3. Main Argument Three: Misuse of personal information can allow unauthorized users
access to domestic devices that can compromise ones health and threaten their safety.
a. (Sub point A)
i. Point: Access to ones automotive or financial records enables hackers
to access vehicles and compromise the safety of drivers
1. Evidence:
a. In 2015, Chrysler recalled 1.4 million vehicles after a pair
of cybersecurity experts proved that they could remotely
take complete control over the car. The pair remotely
hacked into the car and cut the transmission it on highway
I-64... they were able to pull off even more dangerous,
unprecedented tricks like causing unintended acceleration
and slamming on the car's brakes or turning the vehicle's
steering wheel at any speed.
b.
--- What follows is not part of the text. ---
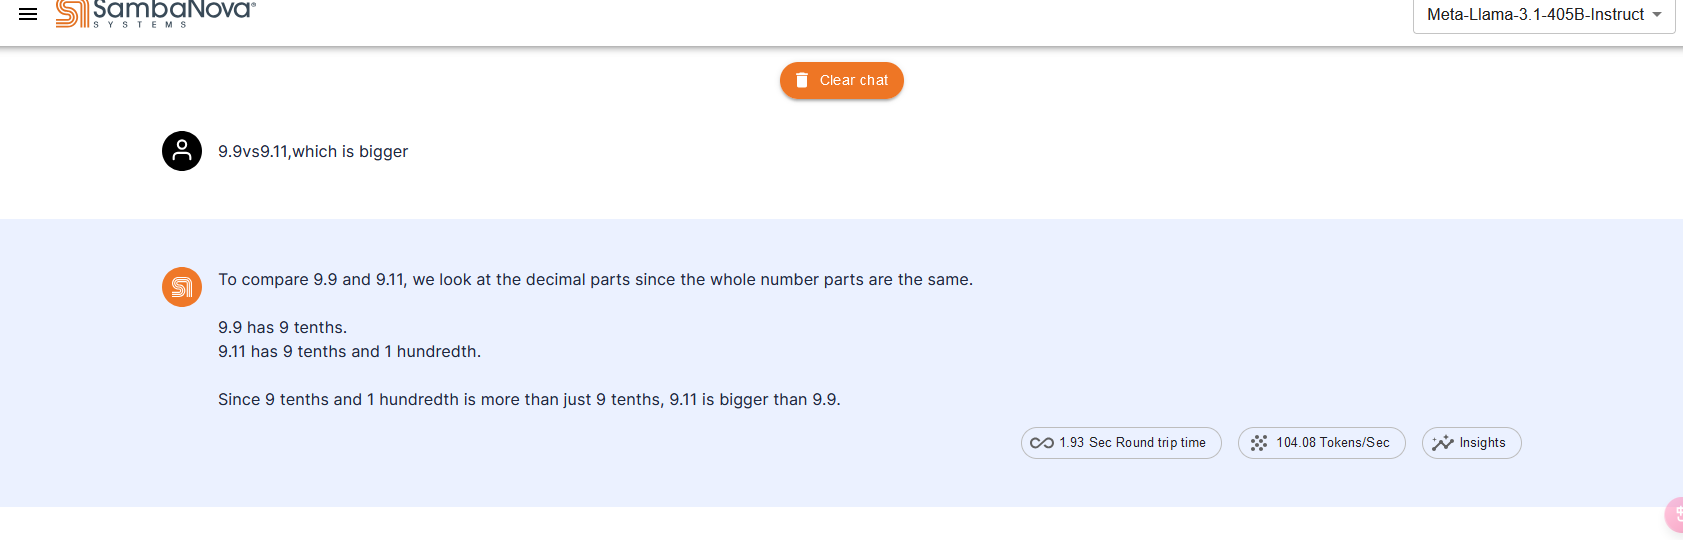Viewport: 1683px width, 540px height.
Task: Click the infinity round trip icon
Action: 1042,443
Research done by the security firm Trend Micro
highlighted a fundamental security issue in the CAN
protocol that car components use to communicate and send
commands to one another within the car's network,
effectively launching a Denial of service attack like Mirai,
one that would allow a hacker who accesses the car's
internals to shut off key automated components, including
safety mechanisms.
c. This type of attack is far harder to detect, and easily
circumvents existing intrusion detection systems that look
for the anomalous frames that represent malicious
communication within a car's network.
2. Explanation: A users connection to the internet of things and
the personal information that they share, whether they are
aware or not, can affect their safety and the security of their
property. This can in turn affect the general public as IoT and
network connected vehicles gain popularity.
b. (Sub point B)
i. Point: Personal information in the form of electronic health records
(EHRs) allows hackers to take control of medical devices that are
manufactured with the intention of promoting health and improving
the quality of life for patients.
1. Evidence:
a. The FDA has reviewed information concerning potential
cybersecurity vulnerabilities associated with St. Jude
Medical's Merlin@home Transmitter and has confirmed
that these vulnerabilities, if exploited, could allow an
unauthorized user to remotely access a patient's RF-
enabled implanted cardiac device [this] could then be
used to modify programming commands to the implanted
device, which could result in rapid battery depletion and/or
administration of inappropriate pacing or shocks.
b. The Animas OneTouch Ping pump, which was launched in
2008, enables diabetics to dose themselves with insulin
using a Wifi remote control. However, Jay Radcliffe - a
diabetic and researcher with cyber security firm Rapid7 -
found communications between the pump and its radio
frequency remote could be hijacked allowing a hacker to
administer unauthorised injections
2. Explanation: St. Jude's pacemakers and J&Js insulin pumps ,are
both examples of how hackers could utilize private digital
information that could be accessed through the data shared
between IoT connected devices to cause physical harm and turn
what should be life-sustaining instruments into weapons for
malicious, personal attacks.

Closing Statement:

As the technology associated with the IoT develops, the decision to compromise a consumers
safety and security is left up to companies that produce these network connected devices for
profit, rather than the consumers themselves. The personal information that can be revealed by
the Internet of Things vulnerabilities can allow the misuse of this personal information through
facilitating attacks on other systems and devices that can compromise ones family, home,
freedom, and safety.

Josh Corman, co-founder of IATC, says that: The ultimate end state is to not give up on
technology, but to realize that there are risks and not just rewards and to stop adopting things
faster than we can fix them.

Therefore, my partner and I negate the resolution that states: The benefit of the Internet of
Things outweigh the harms of decreased personal privacy.